= About this task =
The records below hold a stretch from the line with "Reports (312, 299)" through the line with "Feb 27, 2020 (92, 377)"; return exactly those lines, ends included, and nothing more.

= Data for processing =
::::

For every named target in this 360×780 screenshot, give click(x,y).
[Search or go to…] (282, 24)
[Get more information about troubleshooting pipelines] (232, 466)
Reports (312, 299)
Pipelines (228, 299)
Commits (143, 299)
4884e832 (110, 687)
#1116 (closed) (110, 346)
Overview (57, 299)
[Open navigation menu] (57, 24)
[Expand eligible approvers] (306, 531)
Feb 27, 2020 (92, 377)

::::

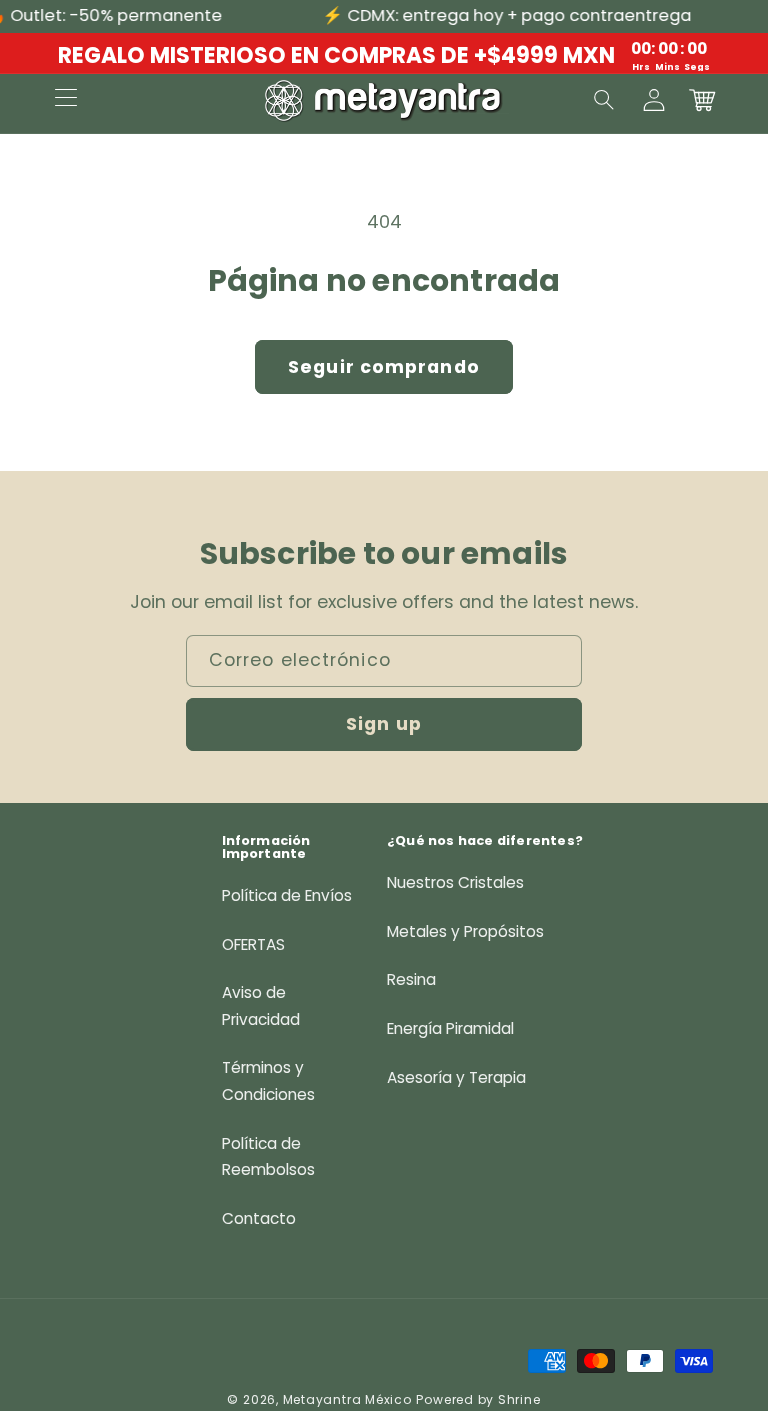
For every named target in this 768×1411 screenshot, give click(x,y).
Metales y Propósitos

::::

= Output for this exercise =
Reports (312, 299)
Pipelines (228, 299)
Commits (143, 299)
4884e832 (110, 687)
#1116 (closed) (110, 346)
Overview (57, 299)
[Open navigation menu] (57, 24)
[Expand eligible approvers] (306, 531)
Feb 27, 2020 (92, 377)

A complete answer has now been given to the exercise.